Duelling Junos & what music moves Don Ross
Two mayoralty candidates are taking credit for their part in bringing the Juno Awards to Hamilton – one for the 2015 show, the other for getting the awards here in the first place.
Former city councillor Don Ross – who declared for mayor last month – notes he was chair of the economic development committee in the 90s when Hamilton petitioned officials of Canada’s dominant music awards to bring the Junos here.
(Photo: Don Ross, from his Facebook site)
“We went to Toronto and talked to the people in charge of the Junos . . . and said wouldn’t they like to move the awards to other communities in Canada,” Ross said in an interview. “We were the ones who reached out to them to move the Junos here.”

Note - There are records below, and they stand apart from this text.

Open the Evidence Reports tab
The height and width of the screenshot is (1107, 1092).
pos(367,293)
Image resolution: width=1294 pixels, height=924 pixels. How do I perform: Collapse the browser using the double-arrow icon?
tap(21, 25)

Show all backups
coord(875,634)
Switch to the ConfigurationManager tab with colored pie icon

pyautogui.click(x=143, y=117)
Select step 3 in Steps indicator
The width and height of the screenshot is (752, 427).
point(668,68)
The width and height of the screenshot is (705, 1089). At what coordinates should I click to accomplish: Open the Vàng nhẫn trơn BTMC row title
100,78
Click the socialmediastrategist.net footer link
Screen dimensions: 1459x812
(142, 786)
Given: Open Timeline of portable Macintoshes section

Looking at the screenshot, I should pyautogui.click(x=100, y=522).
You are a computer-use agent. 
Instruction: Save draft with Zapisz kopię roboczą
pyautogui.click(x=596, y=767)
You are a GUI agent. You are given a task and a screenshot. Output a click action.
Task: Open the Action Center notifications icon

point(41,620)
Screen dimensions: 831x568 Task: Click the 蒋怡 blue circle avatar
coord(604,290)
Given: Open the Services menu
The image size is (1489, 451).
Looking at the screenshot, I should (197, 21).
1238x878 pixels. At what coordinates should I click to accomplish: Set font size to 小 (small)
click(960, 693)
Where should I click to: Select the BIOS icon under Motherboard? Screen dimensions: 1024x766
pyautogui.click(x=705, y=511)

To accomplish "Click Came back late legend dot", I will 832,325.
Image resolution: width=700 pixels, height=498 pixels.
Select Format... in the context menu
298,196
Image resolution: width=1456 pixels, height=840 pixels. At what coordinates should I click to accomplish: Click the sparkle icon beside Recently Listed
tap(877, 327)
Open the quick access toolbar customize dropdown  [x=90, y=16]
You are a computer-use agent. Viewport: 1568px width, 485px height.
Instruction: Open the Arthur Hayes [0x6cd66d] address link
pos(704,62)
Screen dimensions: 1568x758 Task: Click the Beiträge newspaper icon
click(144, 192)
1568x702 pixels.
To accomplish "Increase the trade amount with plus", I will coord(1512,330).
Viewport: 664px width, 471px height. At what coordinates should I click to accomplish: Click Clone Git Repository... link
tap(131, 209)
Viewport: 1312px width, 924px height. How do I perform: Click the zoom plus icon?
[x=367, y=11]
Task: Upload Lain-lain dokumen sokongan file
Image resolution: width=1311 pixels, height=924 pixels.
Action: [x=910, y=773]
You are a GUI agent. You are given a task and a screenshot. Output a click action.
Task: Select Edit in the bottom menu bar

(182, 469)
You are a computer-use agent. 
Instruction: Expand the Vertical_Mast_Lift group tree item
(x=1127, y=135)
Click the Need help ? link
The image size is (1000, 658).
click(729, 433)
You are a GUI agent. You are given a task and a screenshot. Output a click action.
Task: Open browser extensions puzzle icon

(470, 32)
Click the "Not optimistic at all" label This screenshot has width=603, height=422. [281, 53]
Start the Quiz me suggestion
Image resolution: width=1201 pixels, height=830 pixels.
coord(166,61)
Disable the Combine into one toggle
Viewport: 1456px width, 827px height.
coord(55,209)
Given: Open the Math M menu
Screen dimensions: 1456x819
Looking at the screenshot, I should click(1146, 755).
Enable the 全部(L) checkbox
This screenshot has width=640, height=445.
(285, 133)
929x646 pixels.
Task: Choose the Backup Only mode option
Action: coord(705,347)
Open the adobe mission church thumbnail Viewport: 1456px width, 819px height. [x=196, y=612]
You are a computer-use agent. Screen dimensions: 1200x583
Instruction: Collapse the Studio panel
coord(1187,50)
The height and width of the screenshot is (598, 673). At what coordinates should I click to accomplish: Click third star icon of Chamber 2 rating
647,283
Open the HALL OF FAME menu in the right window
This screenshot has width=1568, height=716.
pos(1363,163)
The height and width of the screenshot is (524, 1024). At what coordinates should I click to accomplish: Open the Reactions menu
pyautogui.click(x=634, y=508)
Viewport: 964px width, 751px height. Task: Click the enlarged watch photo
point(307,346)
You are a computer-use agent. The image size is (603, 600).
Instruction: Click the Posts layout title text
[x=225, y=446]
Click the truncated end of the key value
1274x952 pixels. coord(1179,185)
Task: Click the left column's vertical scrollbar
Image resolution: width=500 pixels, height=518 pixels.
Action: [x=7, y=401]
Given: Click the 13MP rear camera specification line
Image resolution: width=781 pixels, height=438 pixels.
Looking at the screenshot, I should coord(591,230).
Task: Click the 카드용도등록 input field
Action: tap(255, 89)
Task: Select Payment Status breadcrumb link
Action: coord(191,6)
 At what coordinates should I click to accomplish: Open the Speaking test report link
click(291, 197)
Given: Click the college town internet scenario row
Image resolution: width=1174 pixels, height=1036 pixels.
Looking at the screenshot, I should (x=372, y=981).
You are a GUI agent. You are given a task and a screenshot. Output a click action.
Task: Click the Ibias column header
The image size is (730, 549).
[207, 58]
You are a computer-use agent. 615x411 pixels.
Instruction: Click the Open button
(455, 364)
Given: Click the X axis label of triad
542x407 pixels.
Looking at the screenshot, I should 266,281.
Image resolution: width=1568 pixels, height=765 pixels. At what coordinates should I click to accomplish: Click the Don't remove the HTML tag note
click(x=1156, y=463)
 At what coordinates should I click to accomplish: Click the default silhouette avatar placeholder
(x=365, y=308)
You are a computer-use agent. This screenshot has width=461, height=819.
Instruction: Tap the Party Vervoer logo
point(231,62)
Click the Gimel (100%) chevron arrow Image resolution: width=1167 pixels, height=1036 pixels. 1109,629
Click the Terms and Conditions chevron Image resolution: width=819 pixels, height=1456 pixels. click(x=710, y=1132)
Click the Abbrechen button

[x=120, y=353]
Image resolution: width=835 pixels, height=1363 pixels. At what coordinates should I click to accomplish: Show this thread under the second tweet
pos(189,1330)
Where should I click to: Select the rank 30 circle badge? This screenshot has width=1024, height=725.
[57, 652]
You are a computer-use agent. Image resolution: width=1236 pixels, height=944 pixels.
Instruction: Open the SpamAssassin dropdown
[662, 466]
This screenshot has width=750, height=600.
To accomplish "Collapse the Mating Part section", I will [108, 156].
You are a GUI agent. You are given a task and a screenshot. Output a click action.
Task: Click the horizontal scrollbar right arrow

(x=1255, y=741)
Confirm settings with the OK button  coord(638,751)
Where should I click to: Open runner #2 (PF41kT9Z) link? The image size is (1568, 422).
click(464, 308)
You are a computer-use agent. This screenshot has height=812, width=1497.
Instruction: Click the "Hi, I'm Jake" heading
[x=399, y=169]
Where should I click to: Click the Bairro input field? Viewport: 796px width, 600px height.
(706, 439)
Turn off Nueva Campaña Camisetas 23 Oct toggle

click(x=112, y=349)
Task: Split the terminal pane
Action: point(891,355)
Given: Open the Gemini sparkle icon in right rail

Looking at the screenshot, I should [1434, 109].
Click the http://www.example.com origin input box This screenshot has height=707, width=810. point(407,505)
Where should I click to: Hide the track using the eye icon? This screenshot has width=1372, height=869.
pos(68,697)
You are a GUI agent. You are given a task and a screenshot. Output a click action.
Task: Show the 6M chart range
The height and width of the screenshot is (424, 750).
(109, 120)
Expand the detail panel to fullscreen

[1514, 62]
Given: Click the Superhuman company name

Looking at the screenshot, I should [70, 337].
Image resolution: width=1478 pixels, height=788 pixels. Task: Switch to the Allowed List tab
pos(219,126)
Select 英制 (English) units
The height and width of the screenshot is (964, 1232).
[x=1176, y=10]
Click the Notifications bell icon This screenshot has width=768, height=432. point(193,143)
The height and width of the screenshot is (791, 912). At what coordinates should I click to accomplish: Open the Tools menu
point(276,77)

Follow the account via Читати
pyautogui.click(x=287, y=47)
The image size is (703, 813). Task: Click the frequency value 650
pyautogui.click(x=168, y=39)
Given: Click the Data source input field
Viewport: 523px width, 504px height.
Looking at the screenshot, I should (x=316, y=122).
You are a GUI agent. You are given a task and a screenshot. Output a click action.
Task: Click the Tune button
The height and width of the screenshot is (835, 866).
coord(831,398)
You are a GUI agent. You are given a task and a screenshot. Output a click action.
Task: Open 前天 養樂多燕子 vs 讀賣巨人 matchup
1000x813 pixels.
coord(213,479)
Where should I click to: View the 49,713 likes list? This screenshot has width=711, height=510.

The Junos came to Hamilton for the 1995 awards, and were also held here in 96, 97 and 99. There was one last go-round for the Junos in Hamilton in 2001, but they haven’t been back since then.
Last week, mayoralty candidate Brian McHattie was featured here on SpecVotes.com talking about how branding Hamilton as a music city is part of his campaign.
McHattie has also positioned himself as a force behind the Junos returning to Hamilton in 2015. He points out he crafted the council motion that led to last spring’s request to the Junos to bring the show back .
Clearly, Hamilton music is central to both campaigns, consistent with the community’s rising interest in its reputation as a powerhouse for musicians of every type.
At last week’s Juno ceremony, Hamilton groups racked up a host of nominations: Monster Truck (rock album of the year), Tom Wilson’s LeE HARVeY OsMOND (roots and traditional, group), Harrison Kennedy (blues album), City Harmonic (contemporary Christian/gospel). Not to mention that the region also has Walk off the Earth (three major nominations for the Burlington group). See more on the Junos at thespec.com
Ross, who says he has broad tastes in music, said he hasn’t really thought about the full extent of the music component for his mayoralty campaign – whether it’s the position he takes on Hamilton as a music city or what he plays for electioneering.
“There will definitely be music, I’m a very upbeat kind of person and I have two daughters who are music afficionados. They’re right up to date on it all.”
What moves him personally?
Country, pop, some classical and a special affinity for Susan Aglukark, the celebrated Inuit singer-songwriter who also has become a keynote speaker and workshop leader.
“I love her music. I have a real soft spot for her.”